**Work required**. Among the entries below, retype exactly the lines starting with the one with "Click the Abort button" and going on through the one with "Focus the Код абонемента input field", but not the pictures.

**Supplied data**.

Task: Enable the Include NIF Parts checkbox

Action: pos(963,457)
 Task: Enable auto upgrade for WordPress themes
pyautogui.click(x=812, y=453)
---
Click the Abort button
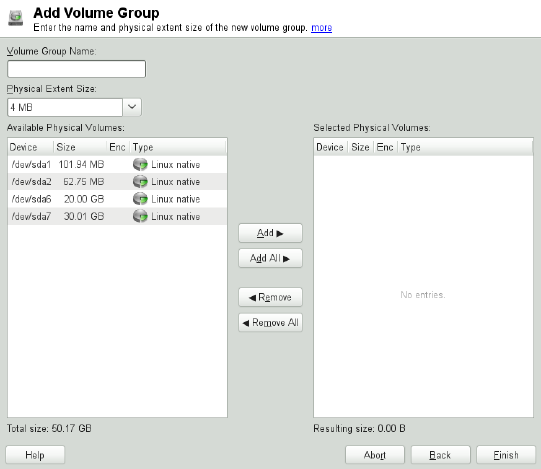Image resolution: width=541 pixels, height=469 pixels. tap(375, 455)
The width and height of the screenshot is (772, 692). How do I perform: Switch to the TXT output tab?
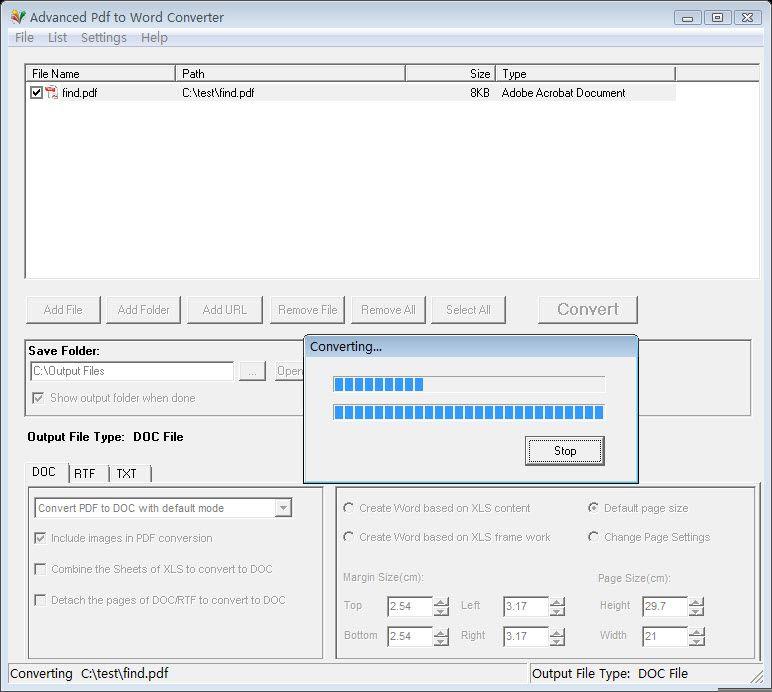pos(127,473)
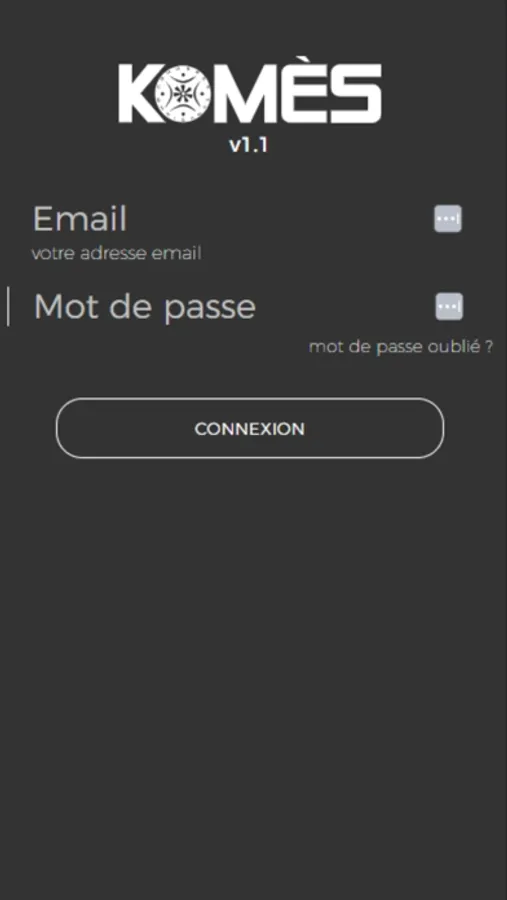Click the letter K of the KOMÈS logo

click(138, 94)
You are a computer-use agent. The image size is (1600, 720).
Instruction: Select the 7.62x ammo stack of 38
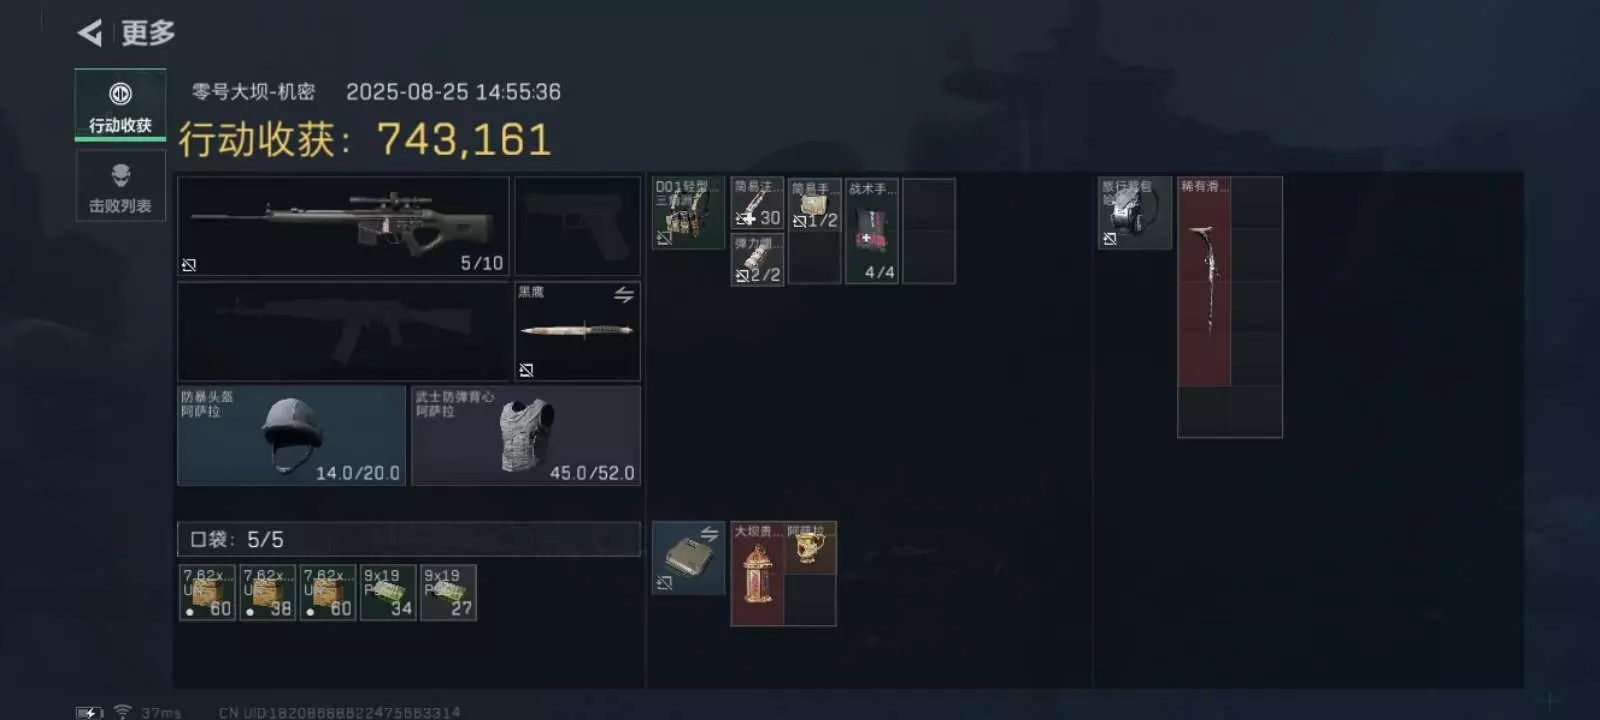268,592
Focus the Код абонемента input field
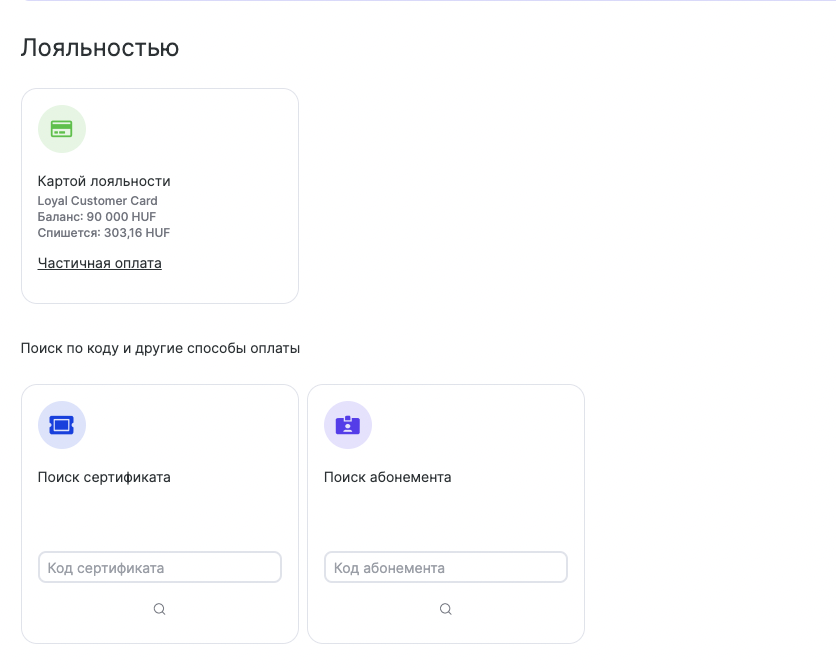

**The completed task**.
Click the Abort button
Image resolution: width=541 pixels, height=469 pixels. tap(375, 455)
The width and height of the screenshot is (772, 692). How do I perform: Switch to the TXT output tab?
pos(127,473)
Click the letter K of the KOMÈS logo

click(138, 94)
You are a computer-use agent. The image size is (1600, 720).
Instruction: Select the 7.62x ammo stack of 38
268,592
Focus the Код абонемента input field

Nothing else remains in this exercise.